Document:
—————
BY DENISE MAYCOCK
Tribune Freeport Reporter
dmaycock@tribunemedia.net
HURRICANES and Blue Holes? You may be wondering about the connection. Well, The Bahamas has the greatest concentration of blue holes in the world with “valuable long-term record” of the Atlantic hurricane activity dating back over five centuries.
Now research at Hine’s Hole in The Bahamas is providing significant insight to scientists who study historical tropical cyclone activity.
The new study is based on sediments deposited at the bottom of the blue hole and shows there is a lull in hurricane activity in the 21st century. According to research finding - published In a recent article by J Besl -far more annual hurricanes were experienced in The Bahamas during the pre-industrial era compared with today.
Ms Besl indicated that the 2021 Atlantic hurricane season was the third most active in 171 years of record-keeping, and the 2020 season was even worse that meteorologists went through the list of storm names and needed the Greek alphabet to keep track of the overflow.
“The study shows that the flurry of activity may be something of a lull in the centuries-long record of Atlantic hurricanes,” she wrote.
“The evidence that hurricane activity is at a historical low is hiding on the Caribbean seafloor, tucked away in odd geological features called blue holes. These open pits form in limestone, often above collapsed caverns. Prolonged erosion weathers the edges into an eerily circular shape.”
Blue holes though similar to sinkholes are much grander in scale, according to Besl.
“They can be 300 meters deep, like the Dragon Hole in the South China Sea, or 300 meters wide, like the aptly named Great Blue Hole in Belize. The Bahamas is home to the world’s greatest concentration of blue holes, making it an appealing destination for paleotempestologists—scientists who study historical tropical cyclone activity,” she noted.
Besl pointed out that the seafloor at the base of a blue hole acts like a calendar of past storms.
—————
Source material:

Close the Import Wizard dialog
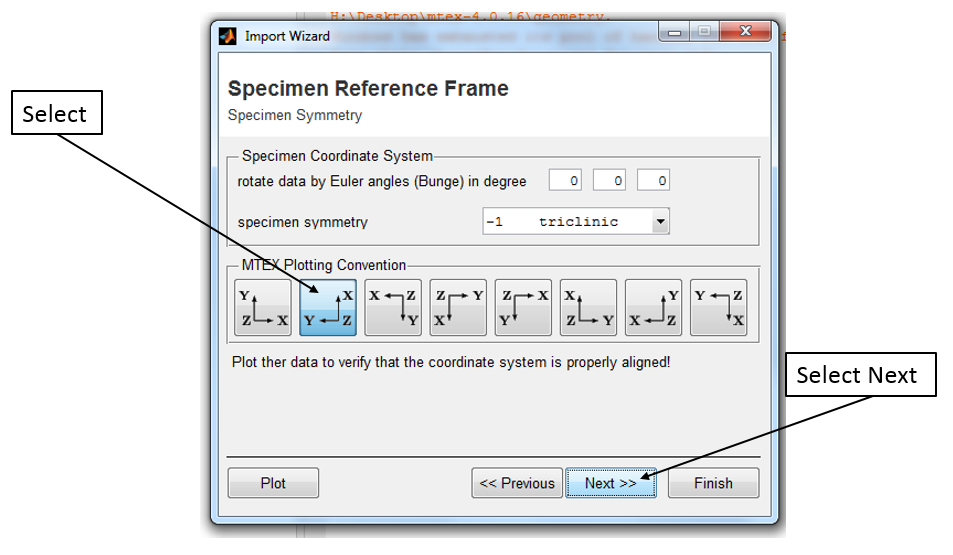Image resolution: width=953 pixels, height=555 pixels. (745, 34)
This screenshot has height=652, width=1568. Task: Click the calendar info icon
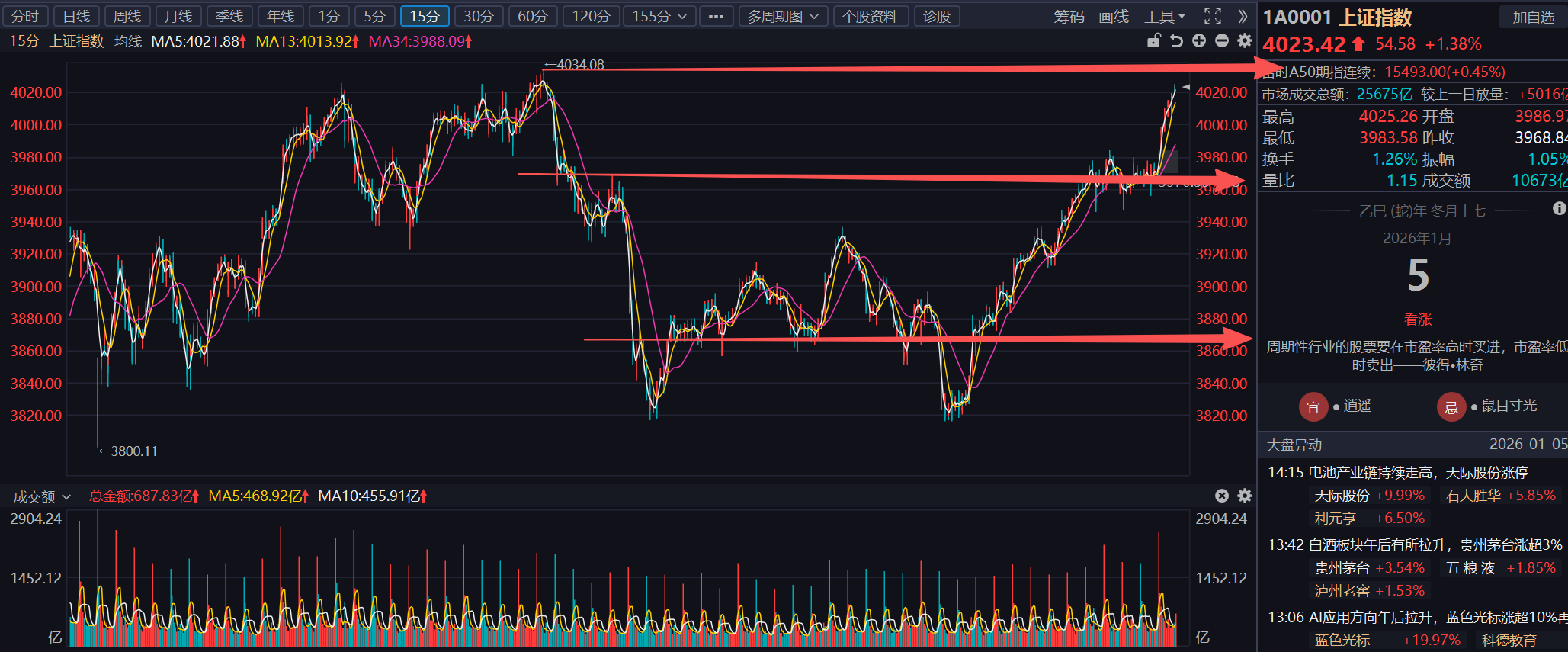tap(1560, 208)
—————
To do: In the article on blue holes and hurricanes, what do paleotempestologists study?

Solution to this task: Historical tropical cyclone activity.